> _TASK INSTRUCTIONS_: Swap "Switch to" for "Go to" in the lines from the one holding "You are a computer-use agent. This" through the one holding "point(444,407)", inclusive. Return only those lines, with nothing else changed.

> _THE RECORDS_:
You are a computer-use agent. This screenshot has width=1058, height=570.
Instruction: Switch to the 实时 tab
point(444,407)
--
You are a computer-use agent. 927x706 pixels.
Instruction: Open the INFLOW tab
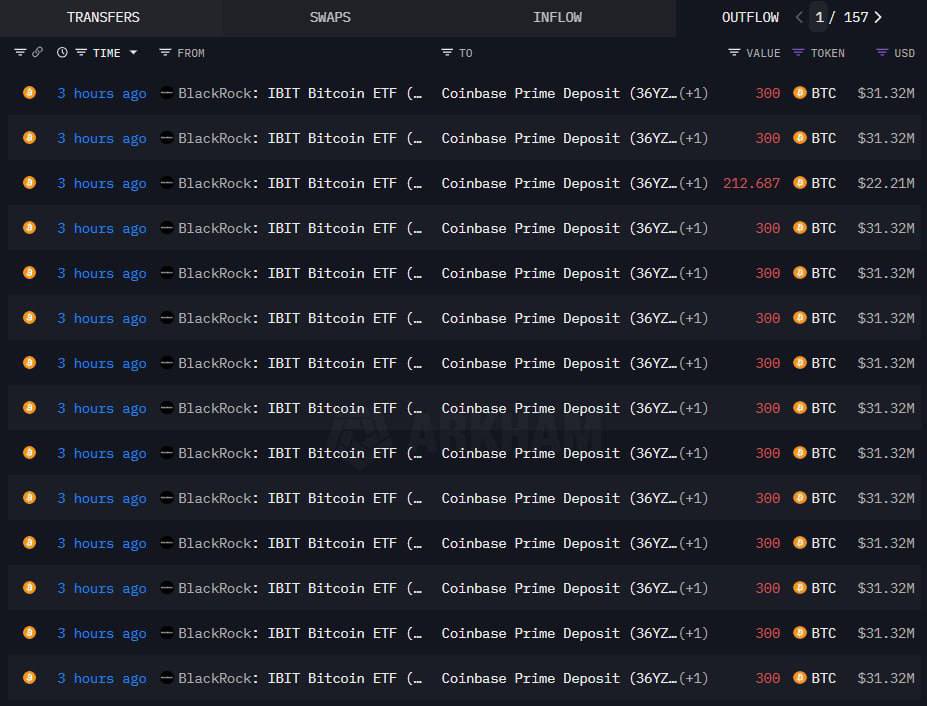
* * *
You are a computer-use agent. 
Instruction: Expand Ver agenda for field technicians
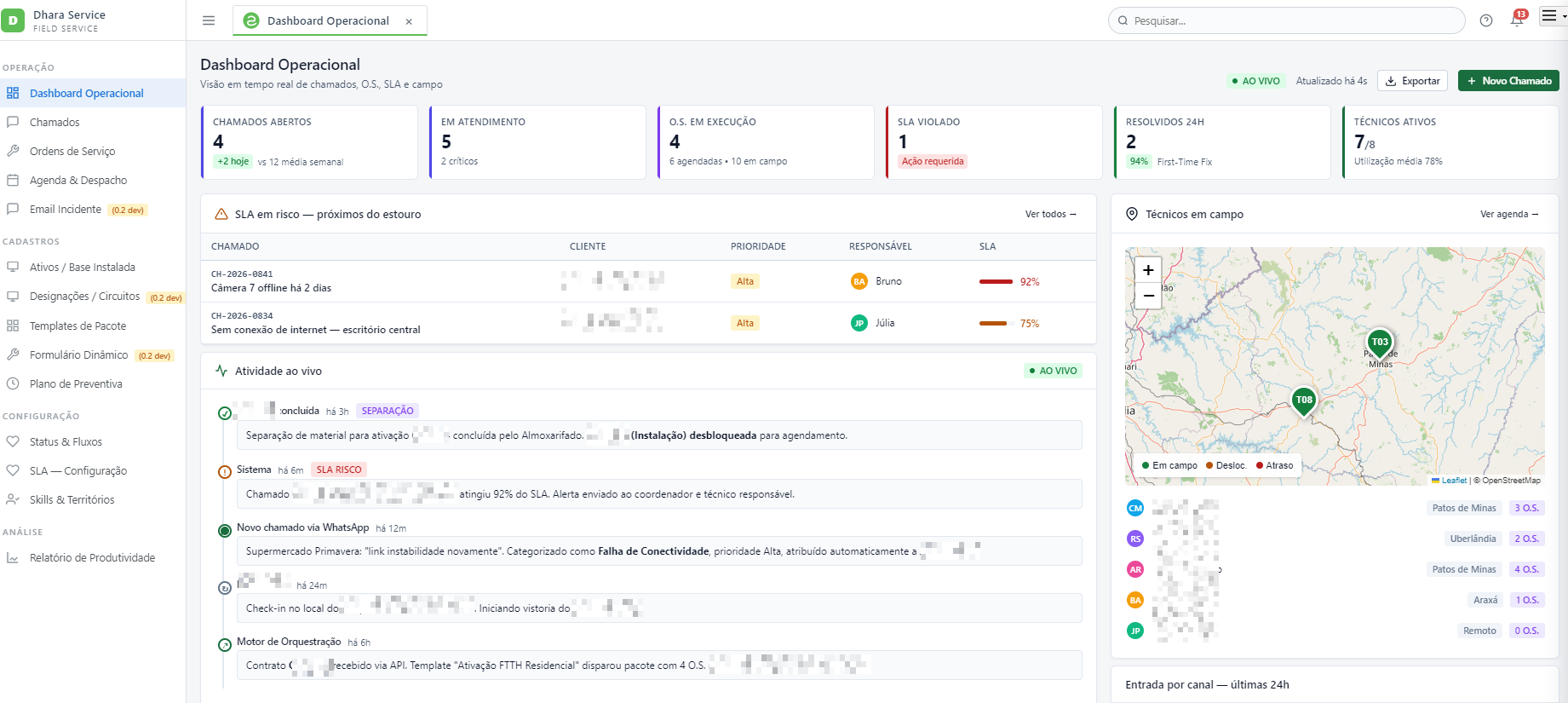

> _FINAL RESULT_:
You are a computer-use agent. This screenshot has width=1058, height=570.
Instruction: Go to the 实时 tab
point(444,407)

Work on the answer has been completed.